● **WHAT YOU HAVE TO DO**: Within the entries below, find each line containing the word "agent" and copy it.

● **TASK DATA**:
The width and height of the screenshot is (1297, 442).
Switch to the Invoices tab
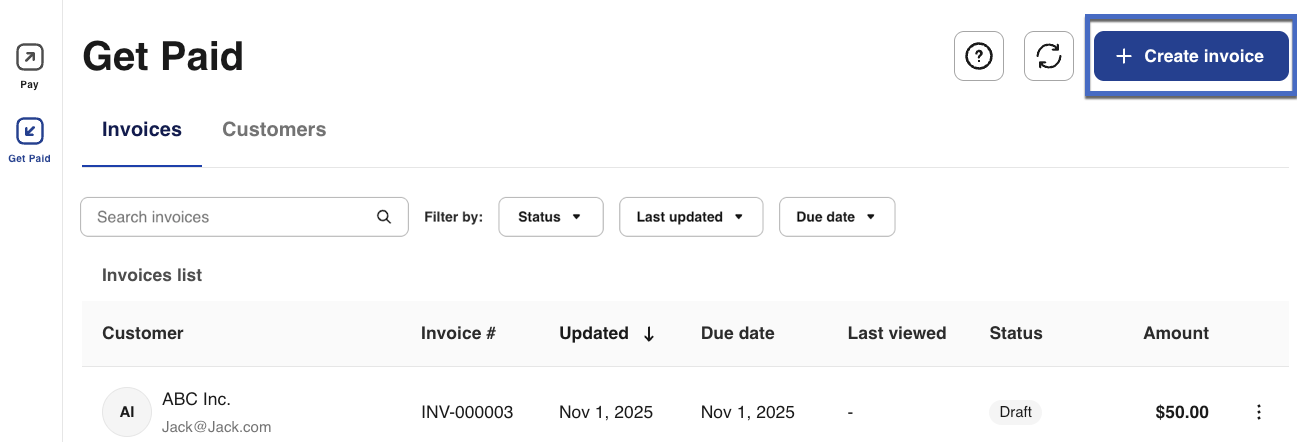[x=142, y=130]
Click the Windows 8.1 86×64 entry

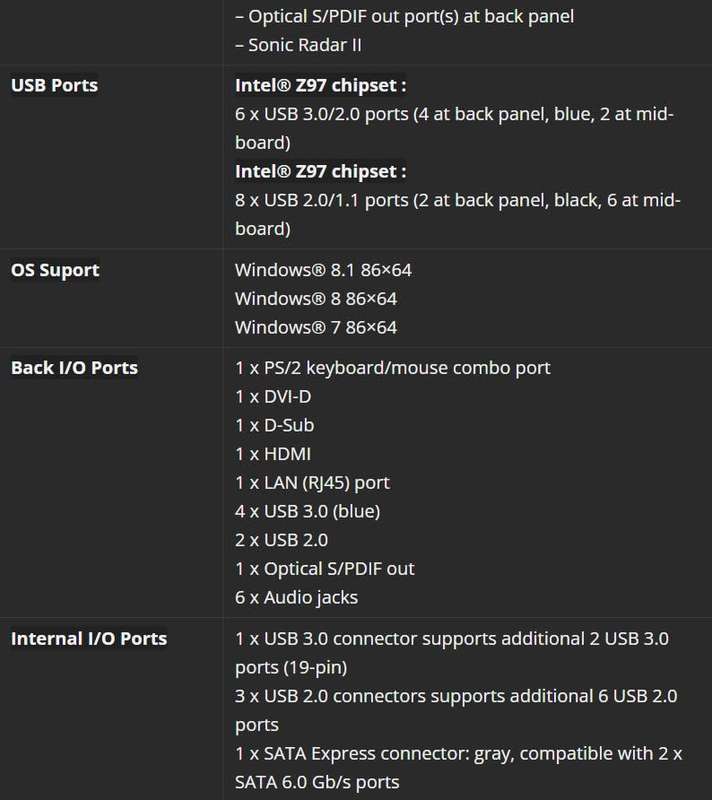pyautogui.click(x=323, y=270)
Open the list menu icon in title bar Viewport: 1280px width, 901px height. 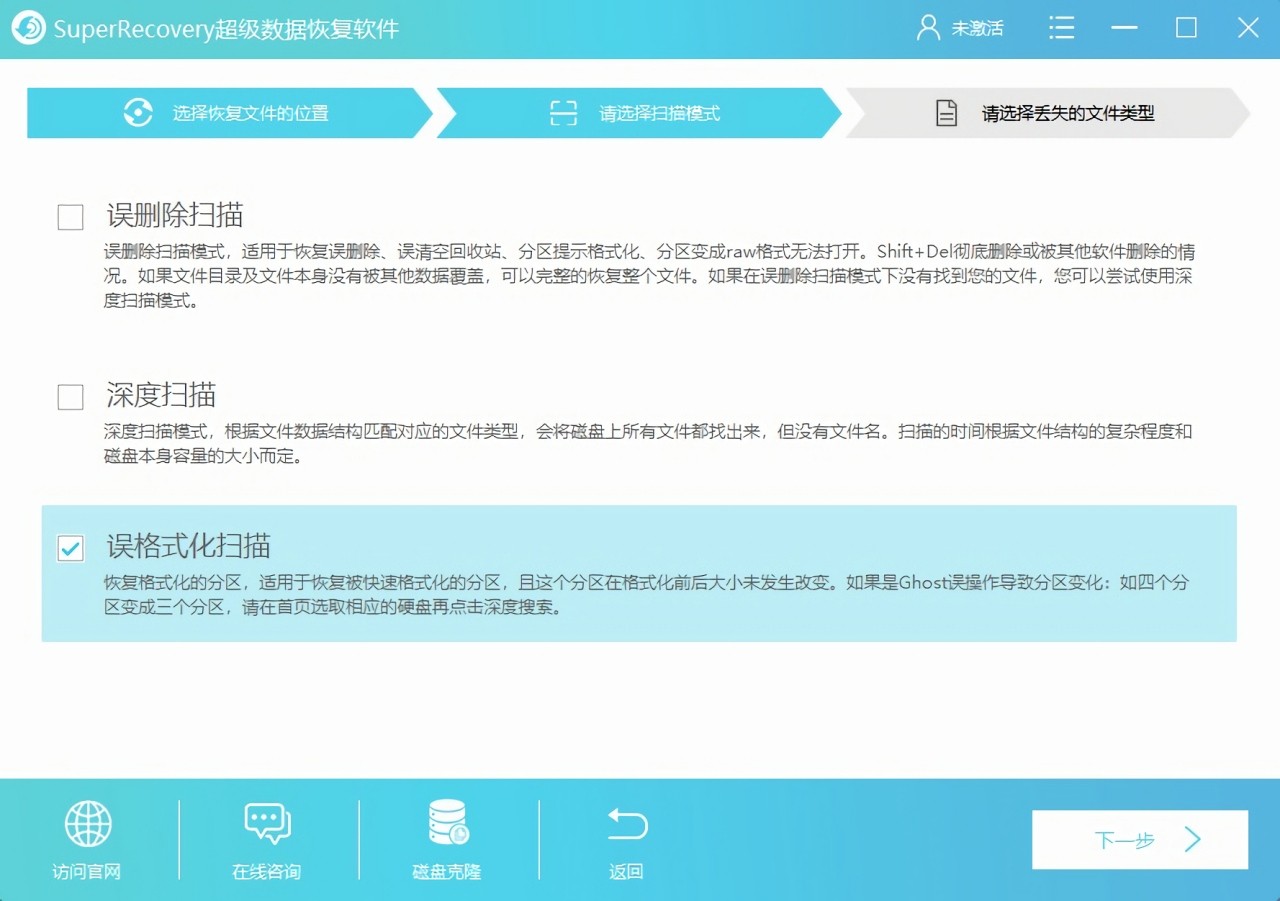coord(1061,28)
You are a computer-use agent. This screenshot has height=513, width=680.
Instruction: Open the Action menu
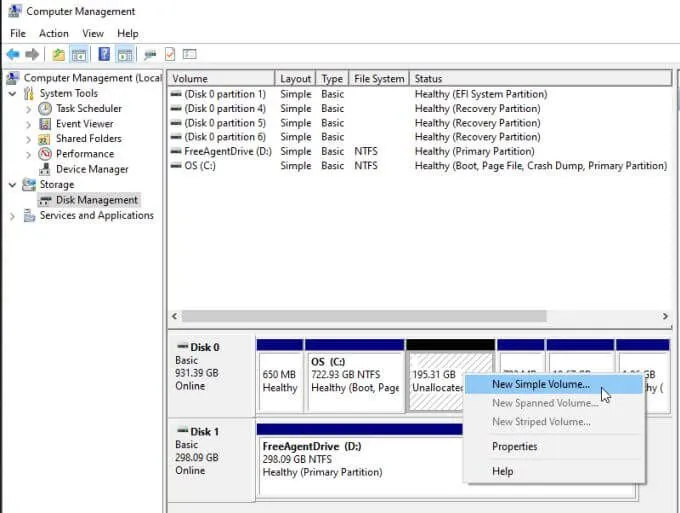pyautogui.click(x=54, y=33)
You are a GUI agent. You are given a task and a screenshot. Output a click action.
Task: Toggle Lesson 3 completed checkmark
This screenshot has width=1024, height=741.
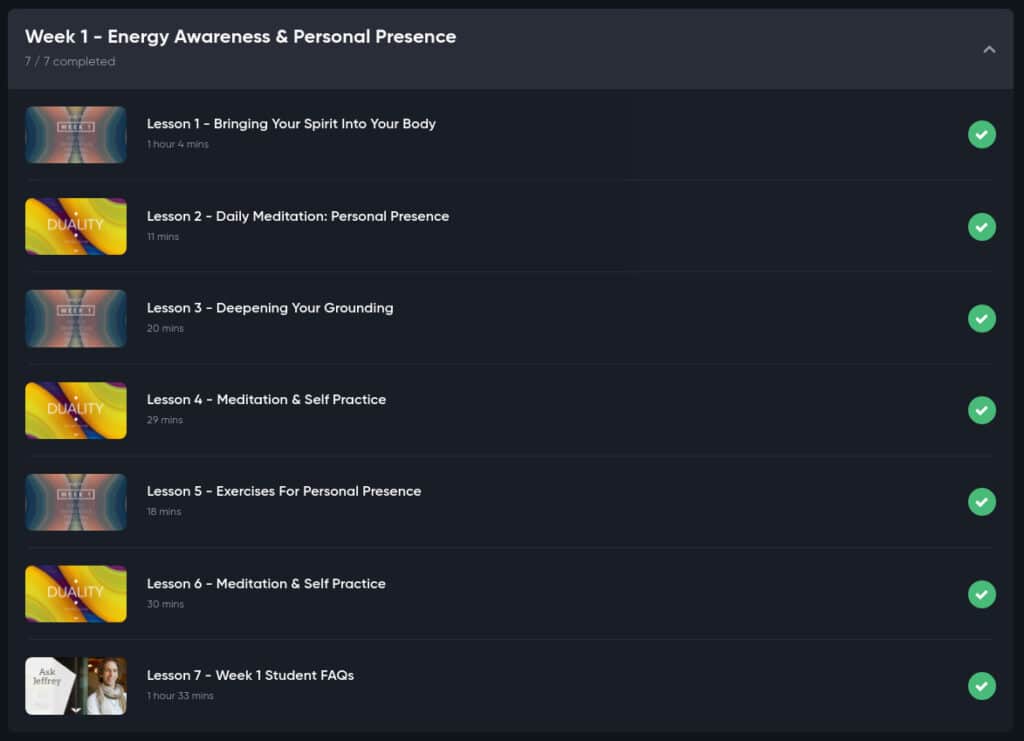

● **COMPLETED TASK**:
You are a computer-use agent. This screenshot has height=513, width=680.
You are a GUI agent. You are given a task and a screenshot. Output a click action.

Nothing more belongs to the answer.